[Collected data]
= Beginning of Section =
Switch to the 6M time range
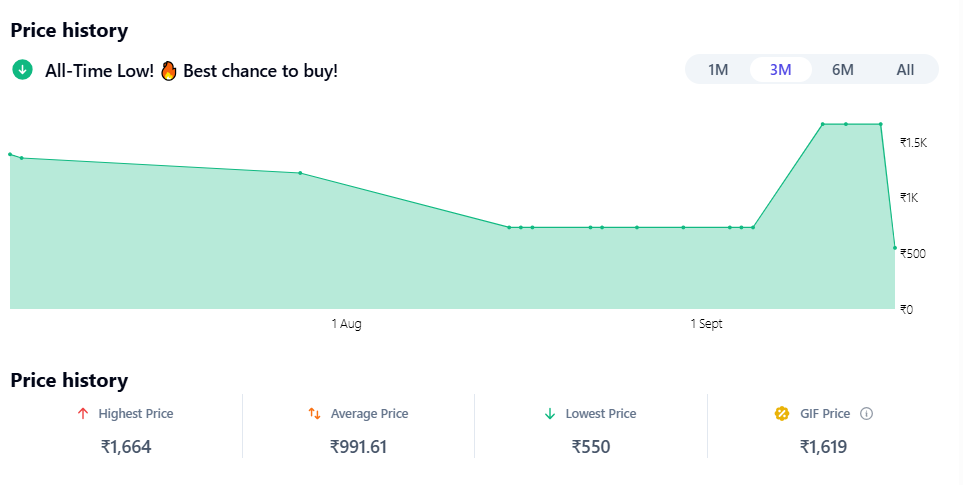 pos(843,70)
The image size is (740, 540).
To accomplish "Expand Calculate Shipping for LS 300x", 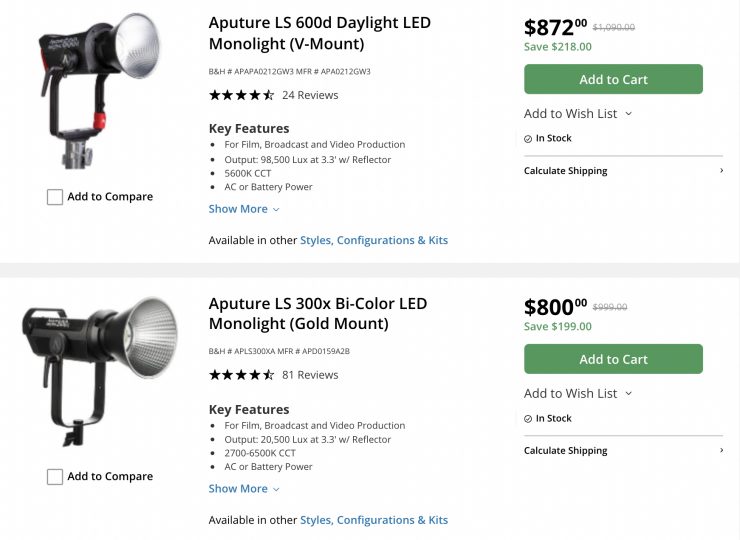I will pos(623,451).
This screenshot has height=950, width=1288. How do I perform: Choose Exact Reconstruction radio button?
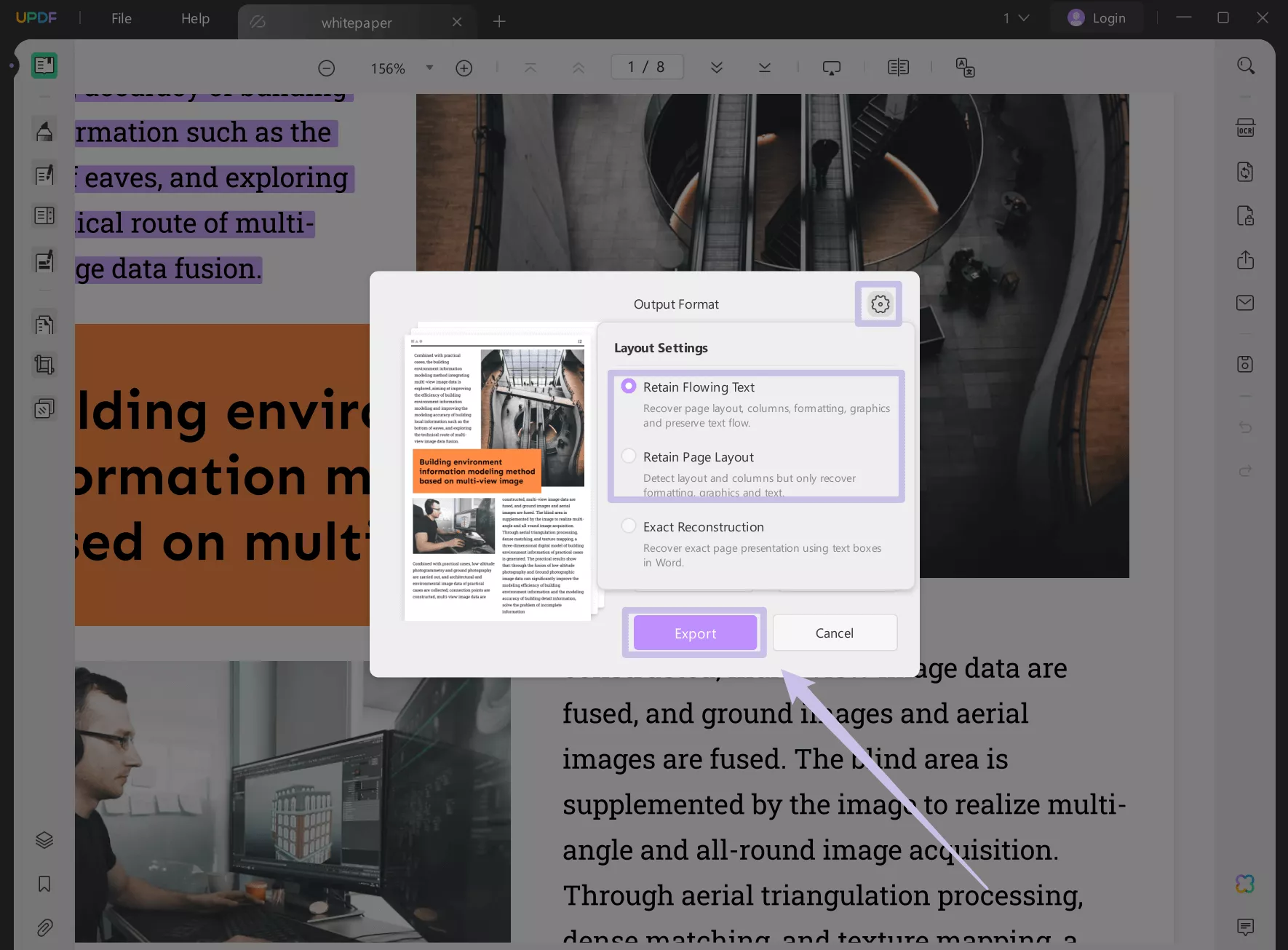[x=629, y=526]
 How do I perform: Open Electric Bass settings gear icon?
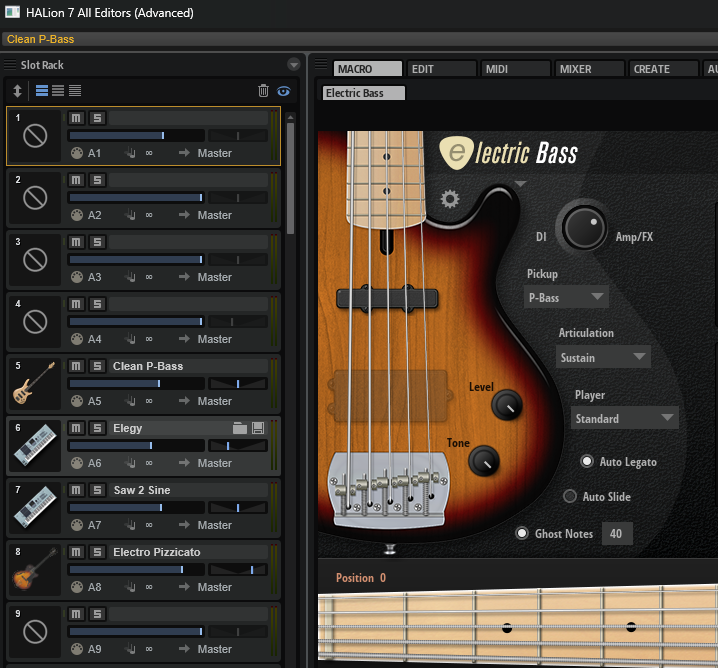click(450, 199)
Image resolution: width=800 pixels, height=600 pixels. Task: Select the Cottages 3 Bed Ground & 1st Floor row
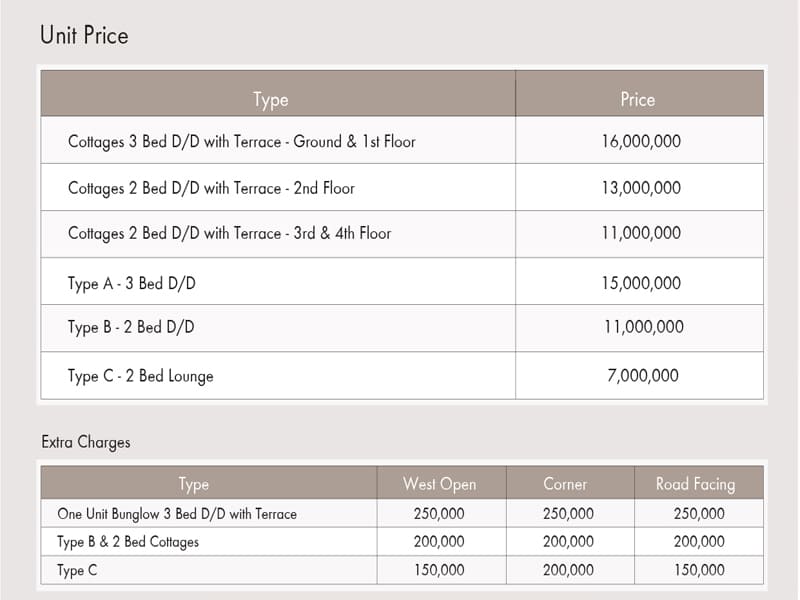[241, 142]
= End of Section =
* _Exercise brief_: In the records above, locate the line with "Image resolution: width=800"; output it and each line after it through the last one, exactly, omitting pictures.

* _Solution_:
Image resolution: width=800 pixels, height=600 pixels. Task: Select the Cottages 3 Bed Ground & 1st Floor row
[241, 142]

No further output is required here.